WORK ORDER — Go through the data and report each line that holds the string "pixels".

RECORDS FOR PROCESSING —
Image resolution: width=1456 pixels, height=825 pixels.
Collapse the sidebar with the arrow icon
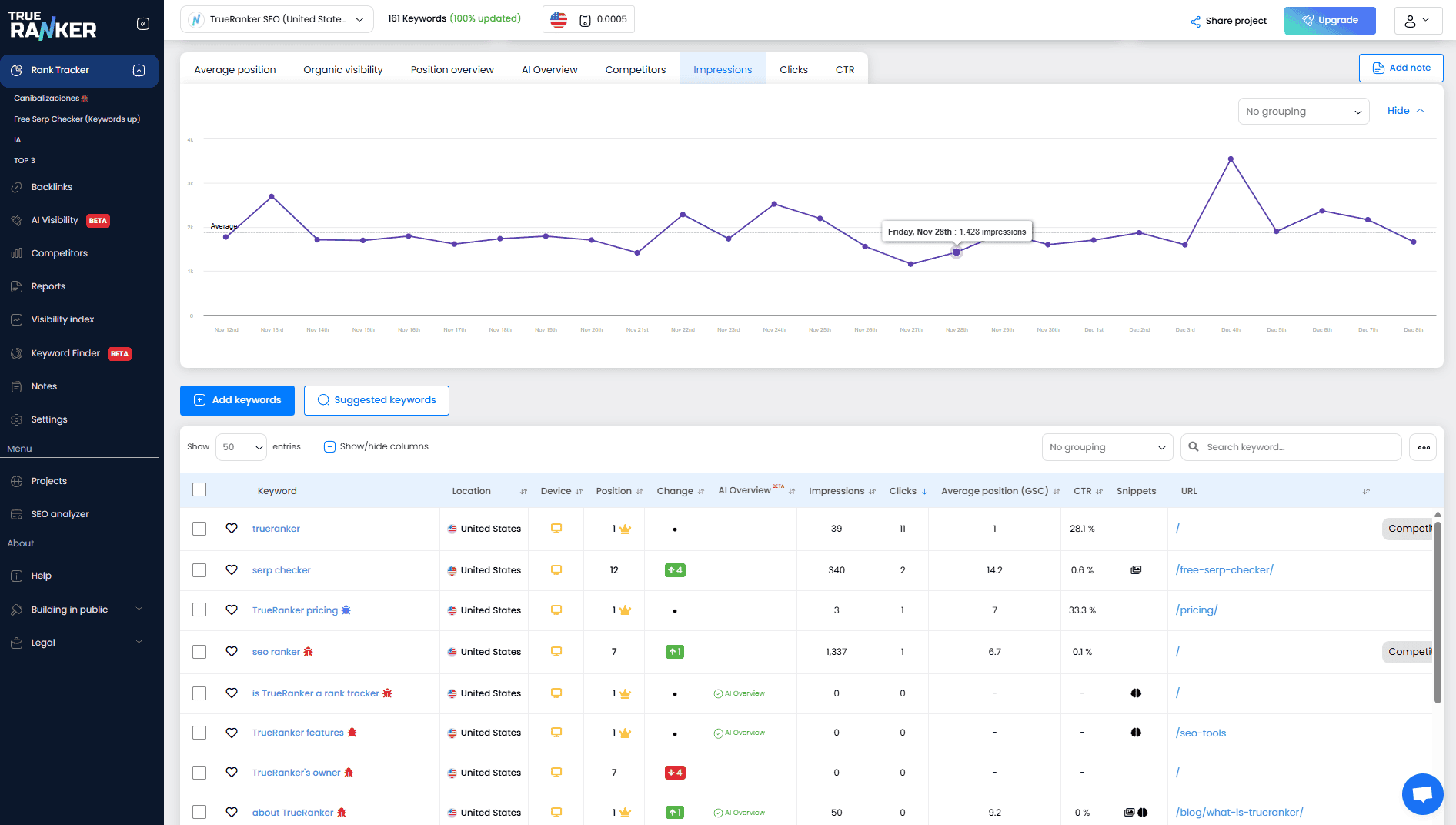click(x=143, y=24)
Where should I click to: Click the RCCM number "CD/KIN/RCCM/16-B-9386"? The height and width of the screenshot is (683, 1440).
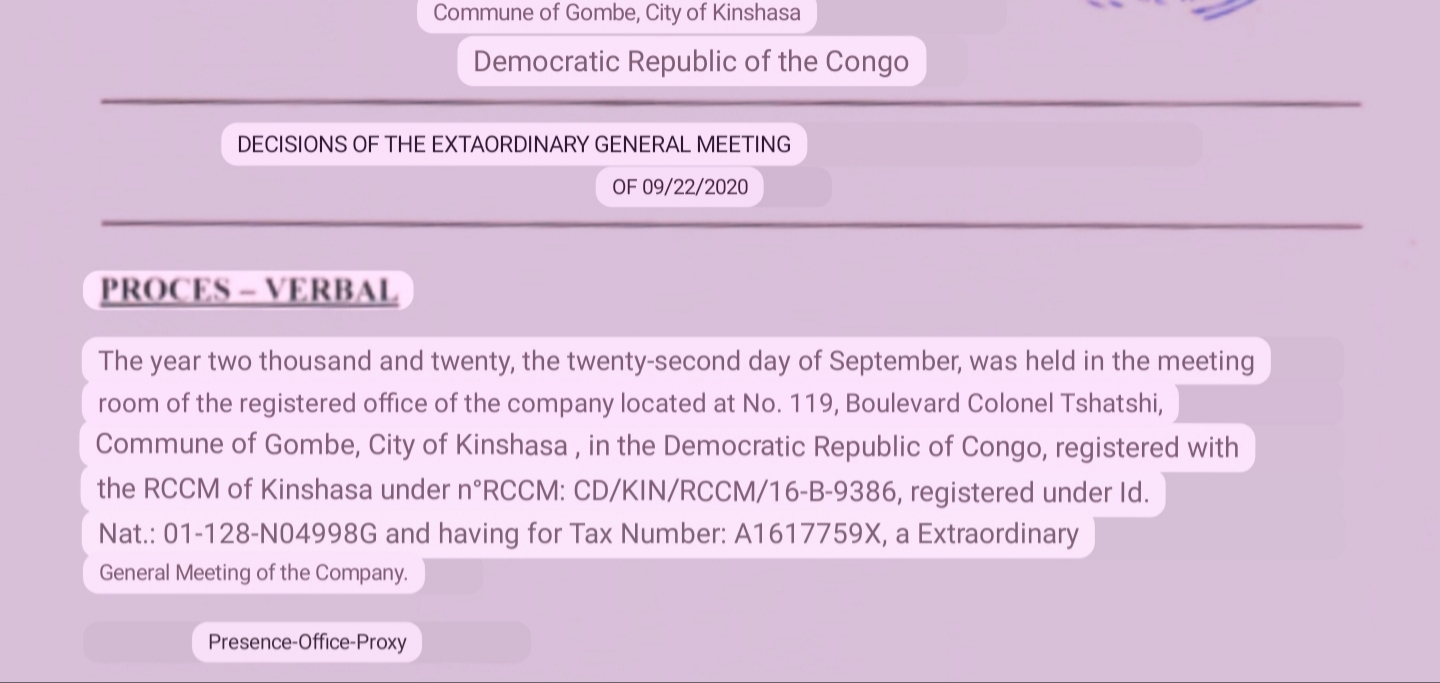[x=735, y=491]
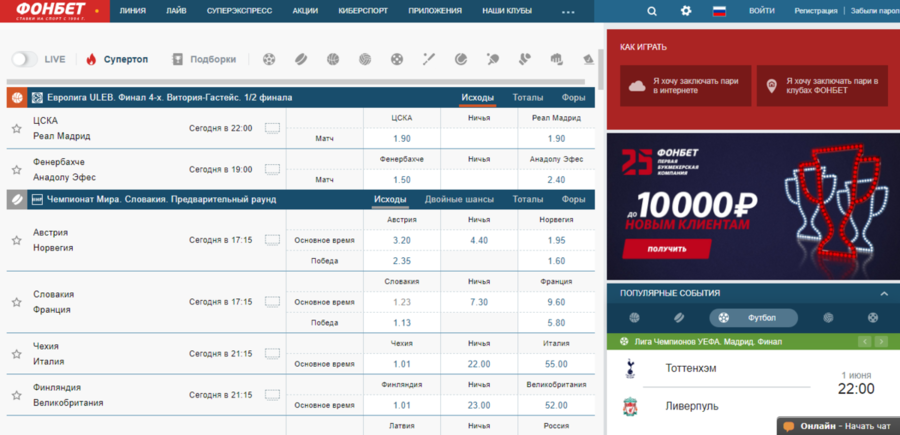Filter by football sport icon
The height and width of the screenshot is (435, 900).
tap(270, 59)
...
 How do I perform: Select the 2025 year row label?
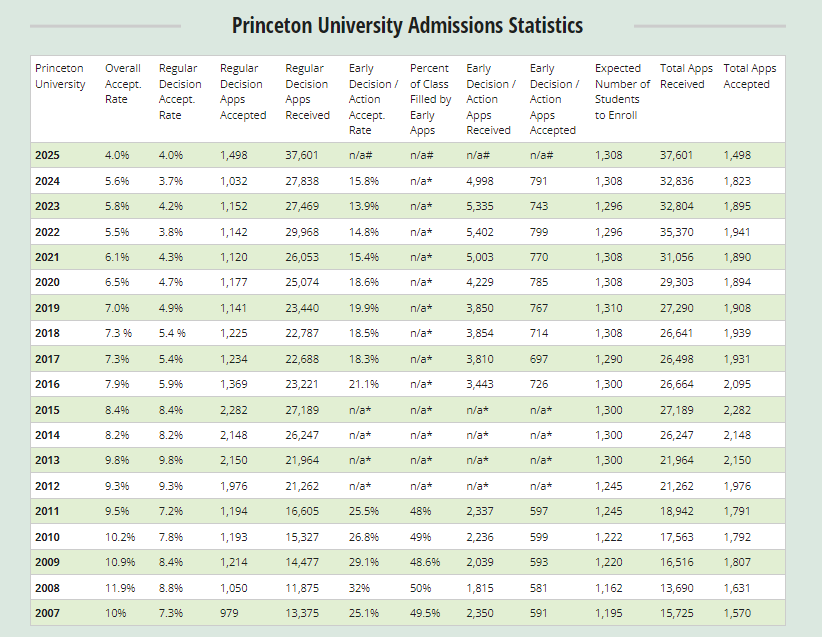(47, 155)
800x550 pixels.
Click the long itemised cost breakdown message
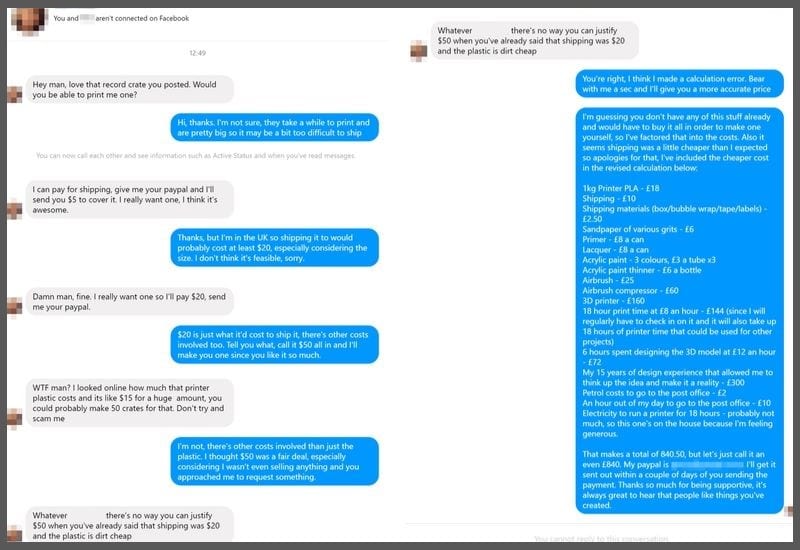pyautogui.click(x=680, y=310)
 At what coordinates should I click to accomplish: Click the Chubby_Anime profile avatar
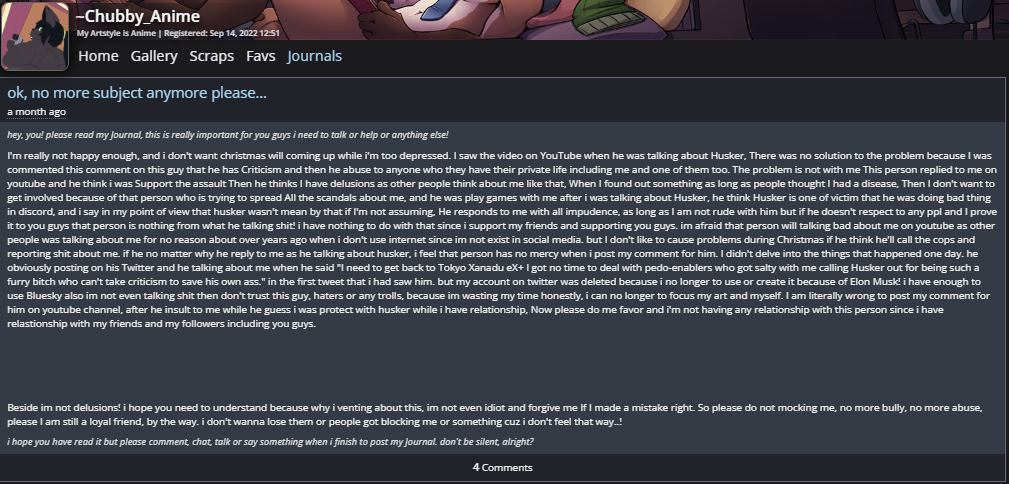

COMPLETED TASK —
Image resolution: width=1456 pixels, height=825 pixels.
800x550 pixels.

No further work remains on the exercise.